La rebelión, una novela que liga la obra de Joseph Roth con los universos estéticos de Franz Kafka, Samuel Beckett, Albert Camus y Michael Haneke.
Maximiliano Crespi

[Fotograma de Die Rebellion, 1993]
A Edgardo Cozarinsky gusta citar una frase de Joseph Roth que alguna vez leyó grabada en una placa amurada en la pared del café de Tournon: “Una hora es un lago, un día un mar, la noche una eternidad, despertar el horror del infierno, levantarse un combate por la claridad”. Si no fuera una justa descripción de la propia vida de quien llegó a ser sin duda uno de los más importantes y refinados escritores centroeuropeos del siglo XX, podría decirse que resume con claridad poética el corazón oscuro de uno de sus más bellos y desoladores relatos: Die Rebellion.

La fina traducción de Feliu Formosa para la edición de Acantilado hace justicia a una precursora novela solar escrita en un estilo limpio y clásico, pero con una fábula enrarecida y absurda que casi puede considerarse como un vaso comandante entre la obra de Roth y las de algunos de sus contemporáneos más célebres (como Franz Kafka, Robert Musil, Stefan Zweig, Hermann Broch) y aun de la de autores de la generación posterior (como Samuel Beckett y Albert Camus). Publicada originalmente como folletín en el periódico Vorwärts (órgano de prensa del Partido Socialdemócrata de Alemania) entre el 27 de julio y el 29 de agosto de 1924, La rebelión narra los angustiosos avatares de un lisiado veterano de guerra en su desesperado intento por comprender eso que Maquiavelo llamaría la “razón de Estado” desde la que se instituyen los derechos individuales y los colectivos en el escenario hostil de la sociedad de comienzos de siglo XX.
Andreas Pum es un ex combatiente que ha perdido una pierna en el campo de batalla y a quien el gobierno ha otorgado una condecoración y una licencia para “tocar” en un organillo músicas sentimentales y patrióticas por las callejuelas de Viena. Desde el comienzo, Pum percibe su desgracia personal a través del prisma de un orden moral superior e implacable, desde el cual el gobierno toma sus “justas decisiones”. A su juicio, aquellos que no han sido reconocidos y salvados y por ende se oponen a la decisión gubernamental son simplemente “infieles” a Dios, al Gobierno, al Orden: “Eran infieles como lo era, por ejemplo, la gente que estaba en un penal por jurar en falso, por robo, homicidio, asesinato o atraco a mano armada. ¿Por qué la gente mataba, robaba, desertaba? Porque eran infieles”, se explica Pum al comienzo del relato. Desde esa matriz idiosincrática, el personaje de esta novela busca integrarse al tejido social de una comunidad intolerante al cambio y a la vacilación ideológica.

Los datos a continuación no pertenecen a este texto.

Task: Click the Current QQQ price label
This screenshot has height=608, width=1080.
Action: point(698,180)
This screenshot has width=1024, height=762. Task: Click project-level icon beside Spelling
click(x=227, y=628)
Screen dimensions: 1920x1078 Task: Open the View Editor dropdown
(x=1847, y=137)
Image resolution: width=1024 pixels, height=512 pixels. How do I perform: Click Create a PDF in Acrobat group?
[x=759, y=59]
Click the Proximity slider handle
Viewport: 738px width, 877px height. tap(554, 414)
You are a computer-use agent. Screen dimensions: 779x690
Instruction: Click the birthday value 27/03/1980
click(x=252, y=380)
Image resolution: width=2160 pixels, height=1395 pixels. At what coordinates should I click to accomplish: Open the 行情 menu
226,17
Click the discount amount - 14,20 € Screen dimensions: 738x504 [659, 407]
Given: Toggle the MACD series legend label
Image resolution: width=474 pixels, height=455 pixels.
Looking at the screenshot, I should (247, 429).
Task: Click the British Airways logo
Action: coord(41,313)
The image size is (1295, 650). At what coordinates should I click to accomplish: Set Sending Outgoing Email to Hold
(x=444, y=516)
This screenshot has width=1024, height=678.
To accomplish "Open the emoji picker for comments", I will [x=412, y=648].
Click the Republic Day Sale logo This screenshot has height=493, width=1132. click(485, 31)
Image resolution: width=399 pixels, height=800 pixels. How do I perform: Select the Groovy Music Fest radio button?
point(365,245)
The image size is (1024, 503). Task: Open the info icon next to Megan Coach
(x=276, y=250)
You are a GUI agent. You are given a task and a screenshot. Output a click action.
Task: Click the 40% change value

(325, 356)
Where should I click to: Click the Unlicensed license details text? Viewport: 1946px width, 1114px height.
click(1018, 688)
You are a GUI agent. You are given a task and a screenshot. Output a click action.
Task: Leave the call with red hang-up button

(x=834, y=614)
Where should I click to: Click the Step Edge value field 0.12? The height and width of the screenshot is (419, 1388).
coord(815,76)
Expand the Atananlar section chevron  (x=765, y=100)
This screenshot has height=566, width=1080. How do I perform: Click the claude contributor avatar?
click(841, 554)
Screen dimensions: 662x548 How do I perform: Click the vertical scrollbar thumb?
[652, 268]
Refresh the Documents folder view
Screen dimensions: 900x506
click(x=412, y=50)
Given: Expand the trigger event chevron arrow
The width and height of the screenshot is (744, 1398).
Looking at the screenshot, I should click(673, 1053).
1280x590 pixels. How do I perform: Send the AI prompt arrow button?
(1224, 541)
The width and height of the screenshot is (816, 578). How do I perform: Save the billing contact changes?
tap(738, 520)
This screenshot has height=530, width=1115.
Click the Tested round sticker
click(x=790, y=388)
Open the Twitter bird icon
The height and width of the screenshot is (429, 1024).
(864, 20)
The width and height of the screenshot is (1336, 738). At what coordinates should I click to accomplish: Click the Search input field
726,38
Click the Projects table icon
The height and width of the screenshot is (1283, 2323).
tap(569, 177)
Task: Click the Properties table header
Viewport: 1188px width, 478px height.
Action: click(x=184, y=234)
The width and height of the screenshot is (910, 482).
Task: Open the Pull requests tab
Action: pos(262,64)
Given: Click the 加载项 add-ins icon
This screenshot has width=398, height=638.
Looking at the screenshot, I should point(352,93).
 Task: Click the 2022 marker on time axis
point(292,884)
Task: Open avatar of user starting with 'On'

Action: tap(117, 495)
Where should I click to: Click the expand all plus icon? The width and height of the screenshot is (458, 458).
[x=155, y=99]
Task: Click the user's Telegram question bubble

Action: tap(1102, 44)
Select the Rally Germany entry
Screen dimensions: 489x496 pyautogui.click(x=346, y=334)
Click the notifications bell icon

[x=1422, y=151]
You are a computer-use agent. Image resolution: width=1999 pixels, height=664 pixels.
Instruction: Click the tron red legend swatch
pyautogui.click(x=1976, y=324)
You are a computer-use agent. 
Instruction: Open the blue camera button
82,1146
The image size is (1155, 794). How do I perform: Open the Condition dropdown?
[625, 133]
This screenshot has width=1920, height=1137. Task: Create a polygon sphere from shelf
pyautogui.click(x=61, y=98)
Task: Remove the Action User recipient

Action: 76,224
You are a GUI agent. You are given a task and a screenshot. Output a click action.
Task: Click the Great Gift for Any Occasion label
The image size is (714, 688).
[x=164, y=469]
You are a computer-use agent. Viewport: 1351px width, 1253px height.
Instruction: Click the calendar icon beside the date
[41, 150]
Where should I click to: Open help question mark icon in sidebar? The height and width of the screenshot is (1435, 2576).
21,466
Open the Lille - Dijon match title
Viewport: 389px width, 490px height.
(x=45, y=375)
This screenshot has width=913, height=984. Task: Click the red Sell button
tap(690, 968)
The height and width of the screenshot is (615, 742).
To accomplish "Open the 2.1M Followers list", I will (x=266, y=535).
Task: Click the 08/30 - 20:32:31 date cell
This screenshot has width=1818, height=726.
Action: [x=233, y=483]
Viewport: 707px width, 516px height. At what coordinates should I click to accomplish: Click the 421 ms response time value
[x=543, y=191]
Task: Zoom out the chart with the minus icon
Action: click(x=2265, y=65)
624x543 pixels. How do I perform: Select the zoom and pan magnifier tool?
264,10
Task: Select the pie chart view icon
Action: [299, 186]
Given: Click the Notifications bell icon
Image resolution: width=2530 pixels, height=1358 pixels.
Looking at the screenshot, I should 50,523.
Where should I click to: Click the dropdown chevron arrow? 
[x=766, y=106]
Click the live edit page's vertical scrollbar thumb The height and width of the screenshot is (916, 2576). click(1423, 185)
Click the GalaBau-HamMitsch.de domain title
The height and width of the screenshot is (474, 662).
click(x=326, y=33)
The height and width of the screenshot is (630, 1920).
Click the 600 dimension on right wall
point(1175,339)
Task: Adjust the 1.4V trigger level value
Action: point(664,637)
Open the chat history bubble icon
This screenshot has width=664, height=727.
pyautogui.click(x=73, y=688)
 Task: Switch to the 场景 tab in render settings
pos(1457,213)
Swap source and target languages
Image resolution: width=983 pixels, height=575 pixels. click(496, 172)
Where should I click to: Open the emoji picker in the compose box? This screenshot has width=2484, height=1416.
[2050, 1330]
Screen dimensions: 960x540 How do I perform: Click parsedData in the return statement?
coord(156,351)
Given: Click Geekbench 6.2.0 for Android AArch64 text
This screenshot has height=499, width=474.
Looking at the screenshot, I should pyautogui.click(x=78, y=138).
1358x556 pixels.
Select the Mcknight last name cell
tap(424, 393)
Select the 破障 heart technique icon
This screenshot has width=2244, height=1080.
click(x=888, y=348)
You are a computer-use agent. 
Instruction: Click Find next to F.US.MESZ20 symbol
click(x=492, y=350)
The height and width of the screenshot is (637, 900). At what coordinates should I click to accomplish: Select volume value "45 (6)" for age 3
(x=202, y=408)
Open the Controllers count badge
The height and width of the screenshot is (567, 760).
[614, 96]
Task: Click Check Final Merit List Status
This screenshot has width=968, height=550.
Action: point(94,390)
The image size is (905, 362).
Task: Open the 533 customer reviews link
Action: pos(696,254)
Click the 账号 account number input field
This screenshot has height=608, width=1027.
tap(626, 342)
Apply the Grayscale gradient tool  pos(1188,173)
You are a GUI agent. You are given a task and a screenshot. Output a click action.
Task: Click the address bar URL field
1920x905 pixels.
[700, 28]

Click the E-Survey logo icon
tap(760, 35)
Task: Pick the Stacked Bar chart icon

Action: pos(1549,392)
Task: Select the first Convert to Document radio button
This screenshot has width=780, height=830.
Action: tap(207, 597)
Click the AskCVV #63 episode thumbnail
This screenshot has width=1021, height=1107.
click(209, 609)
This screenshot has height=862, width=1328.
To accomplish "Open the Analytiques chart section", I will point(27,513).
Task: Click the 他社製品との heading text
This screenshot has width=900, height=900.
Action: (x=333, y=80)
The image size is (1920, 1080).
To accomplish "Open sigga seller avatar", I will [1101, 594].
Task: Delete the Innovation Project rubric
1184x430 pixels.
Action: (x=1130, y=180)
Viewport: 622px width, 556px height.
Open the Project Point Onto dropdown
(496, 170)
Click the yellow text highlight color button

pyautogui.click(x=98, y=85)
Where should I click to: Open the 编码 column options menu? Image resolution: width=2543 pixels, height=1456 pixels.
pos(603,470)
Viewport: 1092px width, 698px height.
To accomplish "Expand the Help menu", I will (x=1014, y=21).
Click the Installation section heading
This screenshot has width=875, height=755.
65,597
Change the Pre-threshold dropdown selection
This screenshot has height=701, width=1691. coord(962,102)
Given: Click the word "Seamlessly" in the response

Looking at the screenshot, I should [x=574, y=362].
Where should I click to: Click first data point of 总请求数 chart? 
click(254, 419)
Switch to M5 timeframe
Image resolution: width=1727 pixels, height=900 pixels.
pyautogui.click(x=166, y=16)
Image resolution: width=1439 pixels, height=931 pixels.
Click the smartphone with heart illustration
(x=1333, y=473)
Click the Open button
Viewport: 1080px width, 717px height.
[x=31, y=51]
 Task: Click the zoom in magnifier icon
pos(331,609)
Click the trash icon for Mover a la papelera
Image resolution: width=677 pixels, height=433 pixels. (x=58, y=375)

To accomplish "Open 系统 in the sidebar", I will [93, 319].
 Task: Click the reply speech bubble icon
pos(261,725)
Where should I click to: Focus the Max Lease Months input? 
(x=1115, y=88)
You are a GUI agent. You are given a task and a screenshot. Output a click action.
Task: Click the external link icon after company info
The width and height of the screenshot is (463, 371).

Pero un pequeño incidente ocurrido en el tranvía —que a la postre acabará llevándolo a prisión— comienza a grietar sus convicciones y a corroer las ligaduras de los frágiles lazos que lo unen a una sociedad que, en términos reales, lo considera poco más que un incómodo detritus. Encarcelado, con la mirada fija durante horas en un leve rayo de sol que pega sobre la húmeda pared de la celda, su percepción se aguza. Cambia su visión del mundo y del riguroso orden sobre el que la sociedad y el gobierno imponen y disponen los aprecios y los desprecios.
Dispuesto bajo la lógica directa y lineal que caracteriza a la narración tradicional europea (donde los acontecimientos de la trama se encadenan secuencialmente, en un orden que parece a la vez inevitable y aterrador), el relato de Roth se va volviendo cada vez más asfixiante. Entre delirios alucinatorios y pesadillas diurnas que gradualmente enturbian el semblante realista de la ficción, Pum se descubre renegando de sus creencias religiosas, de su credo moral y de su fe política. Descubre una nueva fidelidad y finalmente se acepta “convertido” en un rebelde y enfrentado a una sociedad que lo desprecia sólo ve en ella la semilla de la corrupción y el florecer de la crueldad.
Al mismo tiempo que la realidad prevista en una imagen engañosamente simple (por no decir ingenua), la ficción se espesa para hacer emerger los rasgos de un rostro siniestro que eventualmente conduciría al desastre. No es improbable que ese matiz irónico y profético del texto de Roth haya sido el que acabara por convencer a Michael Haneke, el director de cine austríaco distinguido por su imaginación sombría, por sus tramas turbadoras e inquietantes, de adaptar el extraordinario texto de La rebelión para una producción televisiva que él mismo dirigió y que, no casualmente, se emitió en las pantallas vienesas a fines de 1993.